The Health Ministry wants to reduce emergency response time to 10-12 minutes in the major urban areas.The Health Ministry wants to reduce emergency response time to 10-12 minutes in the major urban areas.

For patients who suffer life threatening health conditions early access to emergency treatment is crucial. After all, it is a case of life and death.

Pointing to the 24/7 service for heart attack and brain stroke patients in 110 hospitals across the country, Mohammad Aqajani, deputy minister of health for treatment, elaborated on the benefits of motorcycle ambulances in metropolises like Tehran.

“Earlier this week, 200 motorbike ambulances were added to Tehran’s medical emergency fleet,” he was quoted as saying by ISNA. “We are in need of 747 ambulances while currently only 185 are in service in the city.”

Recalling that near permanent traffic congestion in the metropolises is the main obstacle in the way of rapid response to emergency cases, he said, “Adding motorcycle ambulances to the emergency fleet can help address the problem.”

Around one billion rials ($28,500) have been spent on purchasing and equipping each motorcycle.

“From among 529,000 emergency missions performed each year by Tehran Emergency Medical Services staff, 64% are in need of emergency care on the spot before they can be moved to a hospital. Getting to the scene quickly is vital,” Aqajani said.

He noted that in many cases patients do not need to go to a hospital after being treated at the scene, “but getting there as fast as possible is critical.”

Last year (ended in March) an advanced system for provision of timely treatment to patients with heart attacks and brain strokes was launched in the country.”

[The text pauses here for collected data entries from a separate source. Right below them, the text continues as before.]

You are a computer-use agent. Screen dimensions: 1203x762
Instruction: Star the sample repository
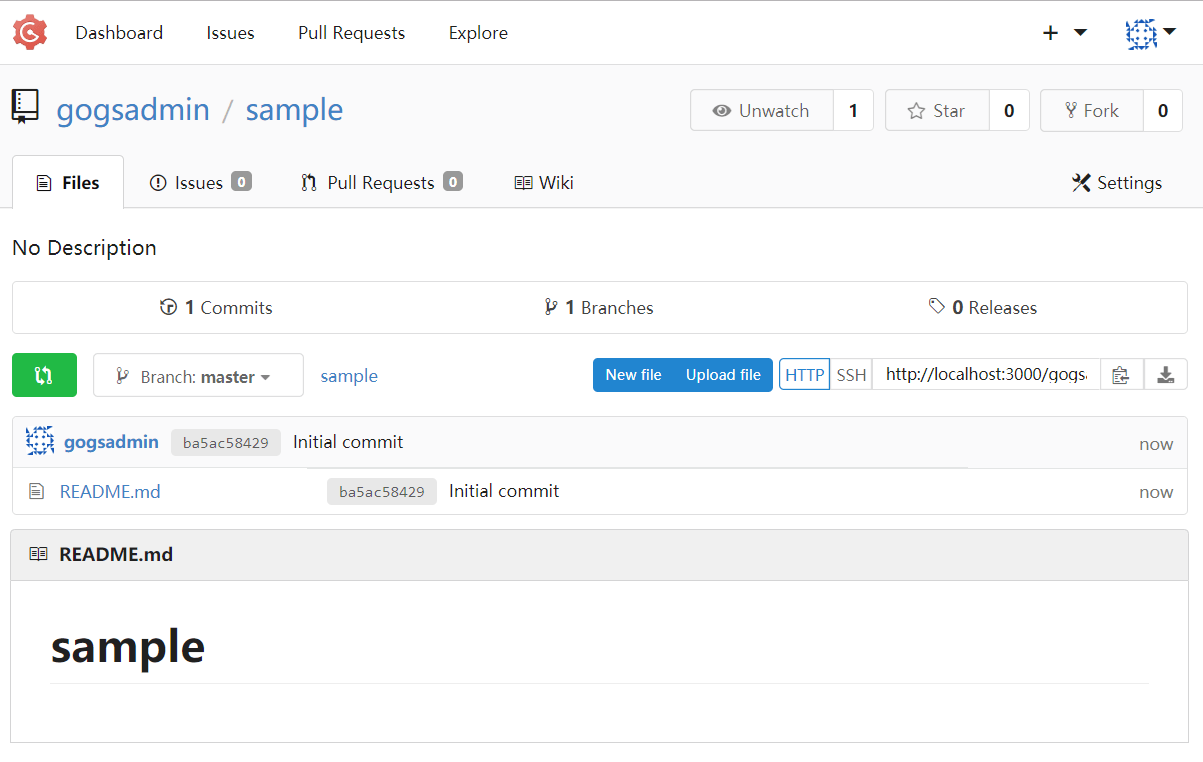[937, 111]
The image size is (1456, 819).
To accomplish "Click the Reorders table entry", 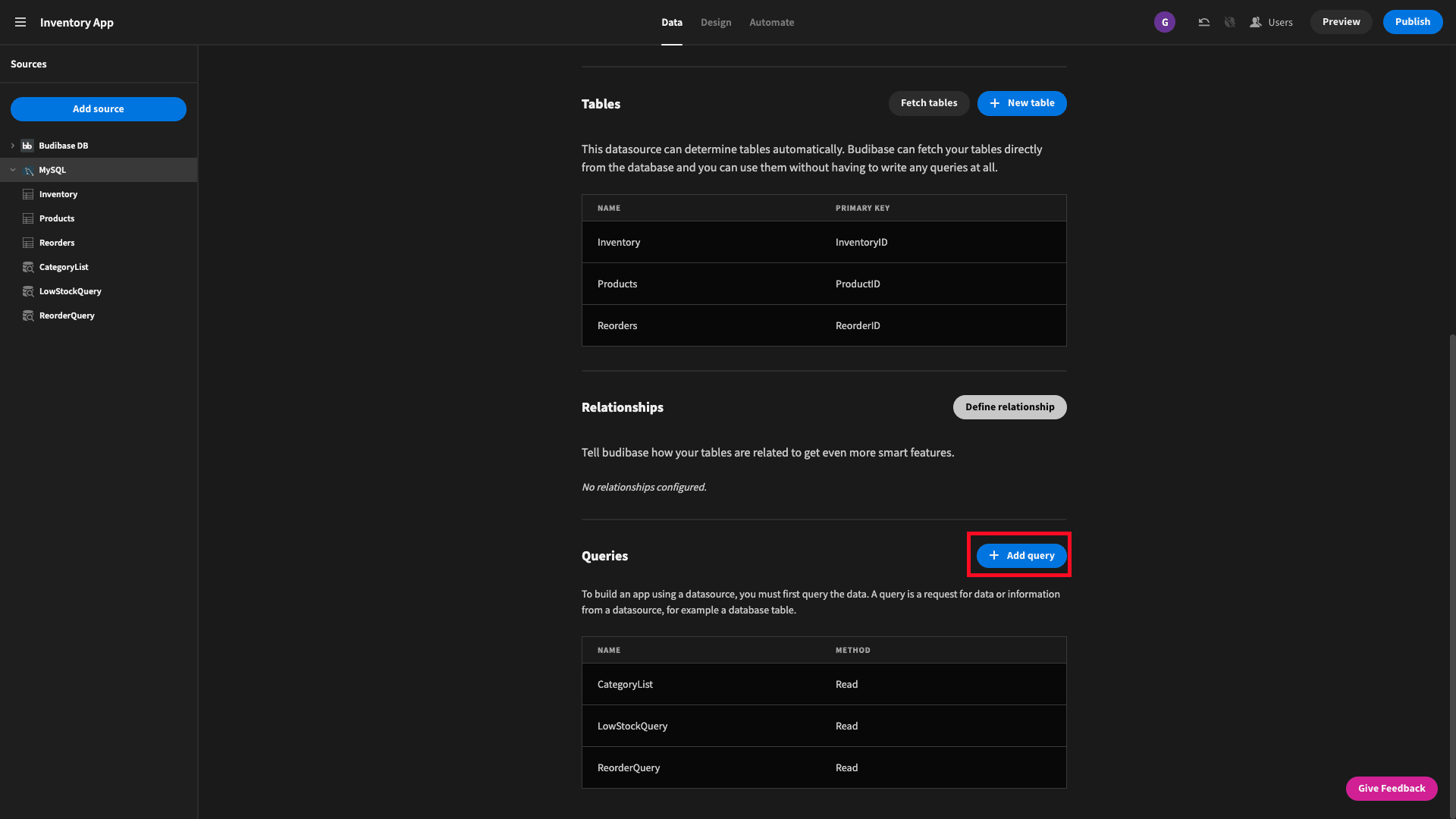I will click(x=617, y=325).
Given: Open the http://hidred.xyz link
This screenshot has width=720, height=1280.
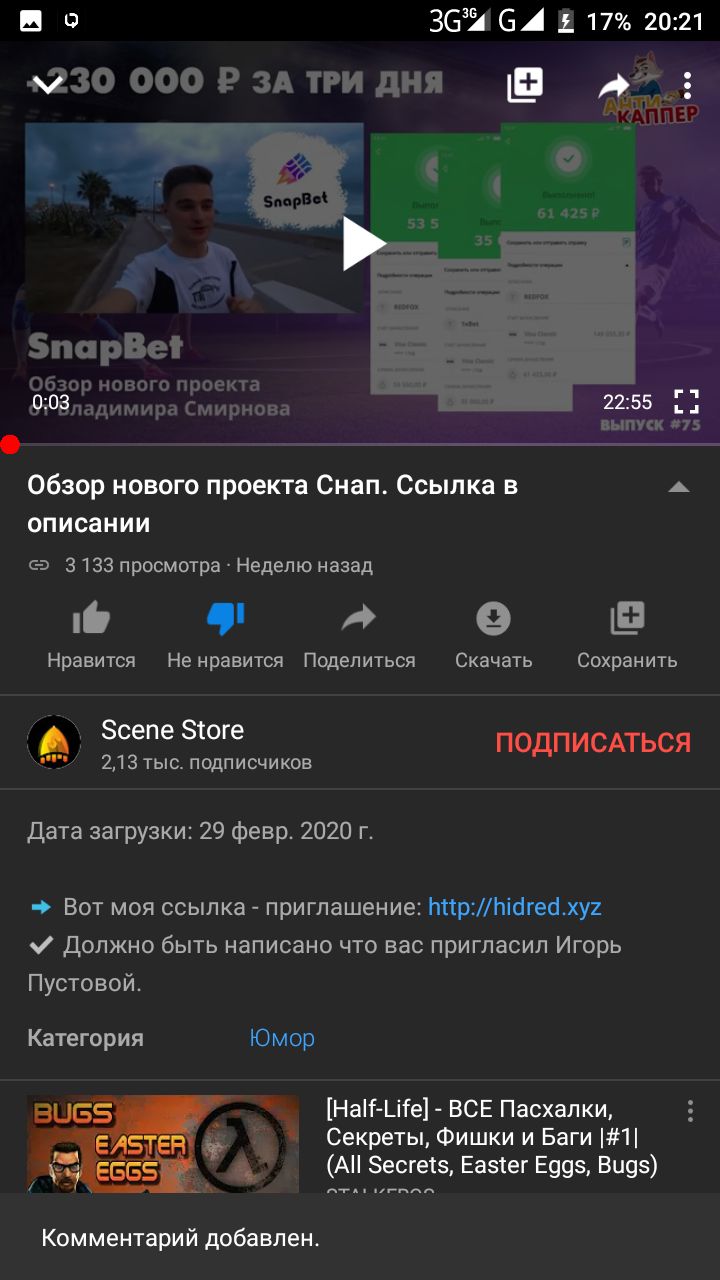Looking at the screenshot, I should point(515,907).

“Based on the new system, pre-hospital electrocardiogram is obtained from the patients and the EEG plus a dispatch code (which predicts pre-hospital interventions) is sent to a nearby hospital prior to the patient’s arrival at the medical facility,” he said.

Patients are taken directly from the scene to a relevant ward at the hospital, because physicians have key information about their condition before they arrive, allowing them take necessary measures immediately.

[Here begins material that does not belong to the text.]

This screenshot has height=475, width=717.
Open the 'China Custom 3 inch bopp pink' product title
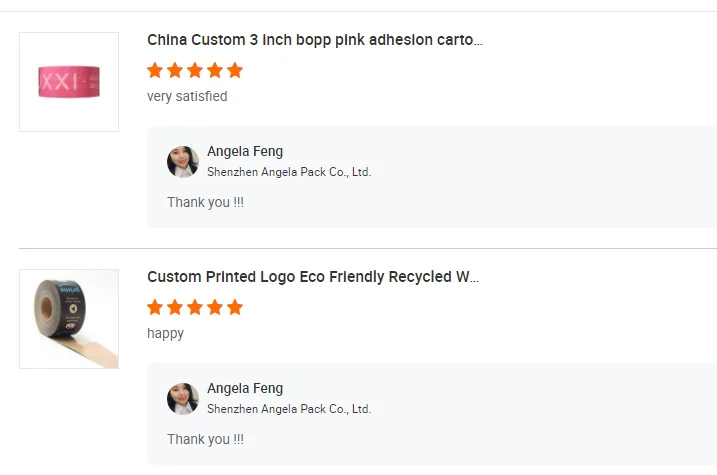coord(315,40)
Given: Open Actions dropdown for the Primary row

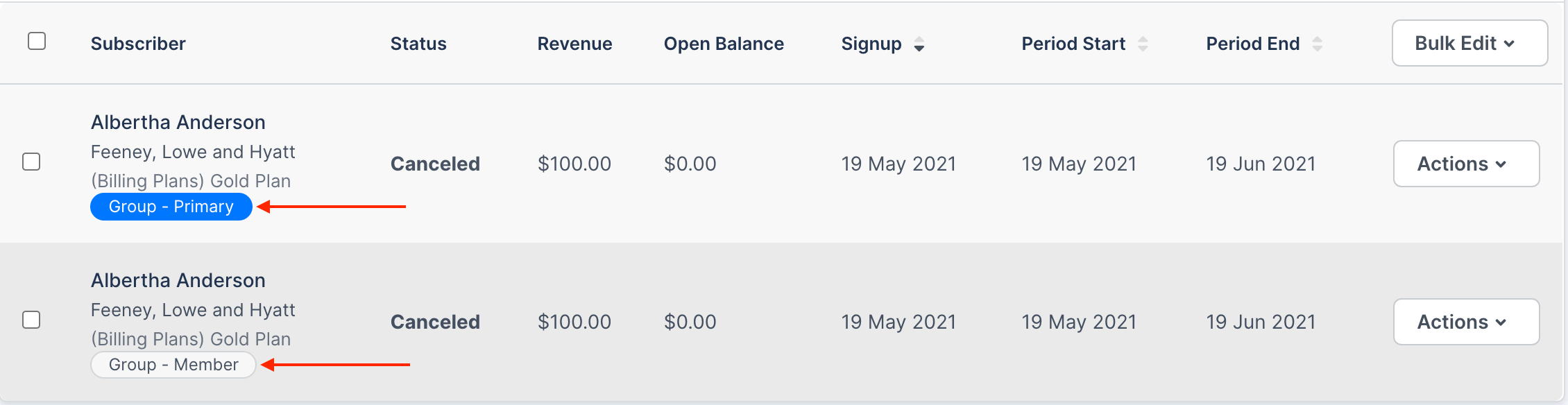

“Immediate care helps ensure patient’s survival and preserving more of the healthy heart and brain tissue,” Aqajani said.

According to Pir Hossein Kolivand, head of the country’s EMS, at present emergency response time is around 28-38 minutes and the Health Ministry says it wants to reduce this to 10-12 minutes in the major urban areas.

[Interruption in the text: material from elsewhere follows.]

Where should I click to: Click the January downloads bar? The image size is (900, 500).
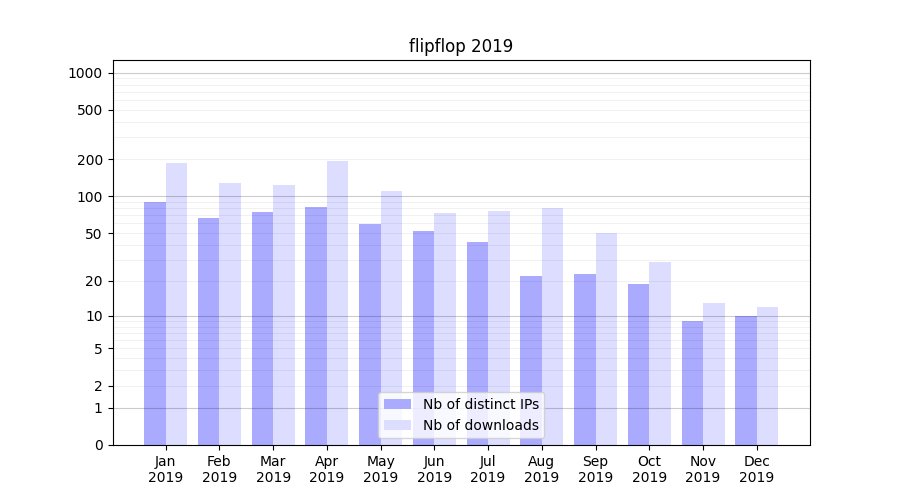coord(176,304)
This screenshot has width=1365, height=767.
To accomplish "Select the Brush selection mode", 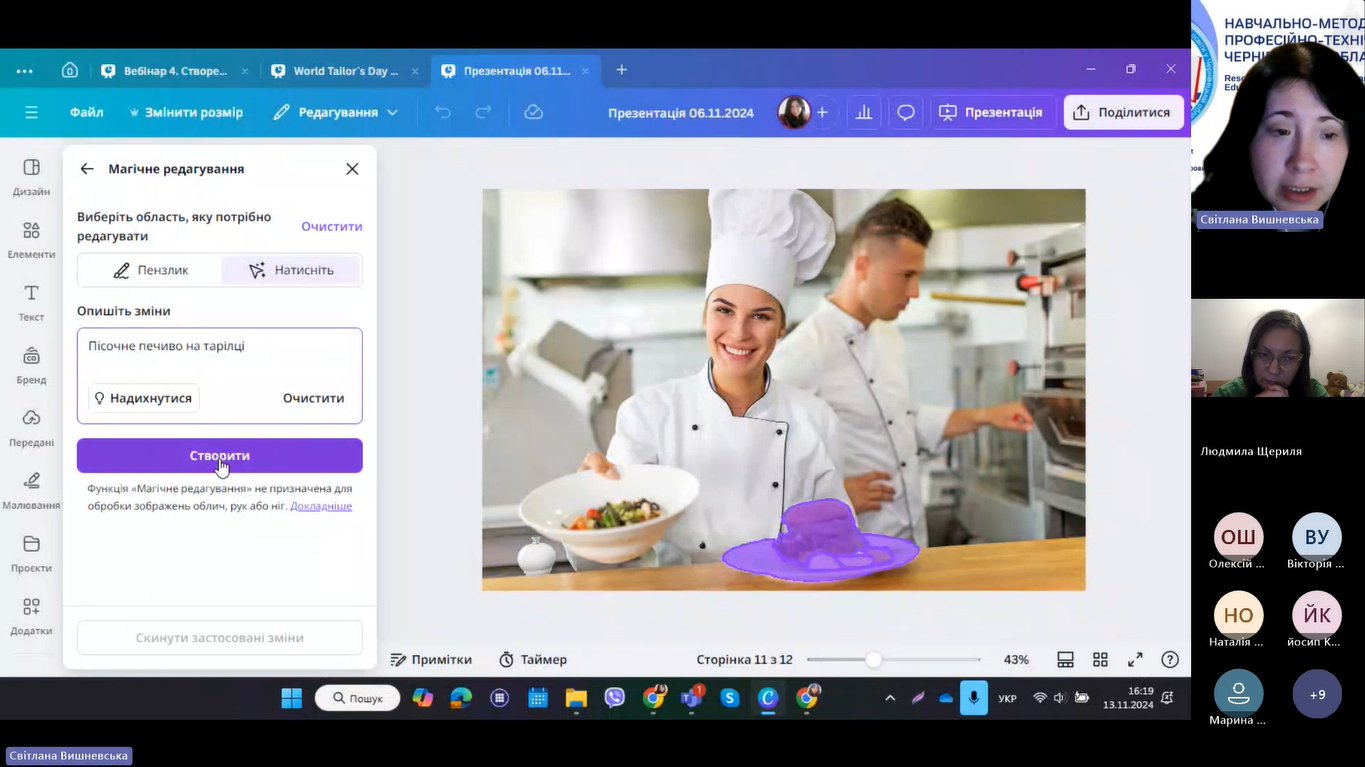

Earlier, Health Minister Seyyed Hassan Qazizadeh Hashemi had said that in smaller cities ambulance services meet the target of reaching patients with life threatening conditions within 8-15 minutes.  However, in the sprawling cities the story is something else. Many times ambulances are unable to reach seriously-ill patients soon enough due to the torturous traffic.

   Air Emergency Services

Aqajani pointed to efforts by the ministry to expand air medical services across the country and said, “Currently there are 32 air emergency stations in Iran.”

There were no air emergency stations before the Health Reform Plan was launched in 2014.

According to figures released by the Health Ministry, between 2014 and 2016, air ambulances transported over 4,000 patients and injured people to hospitals by conducting 2,600 flights.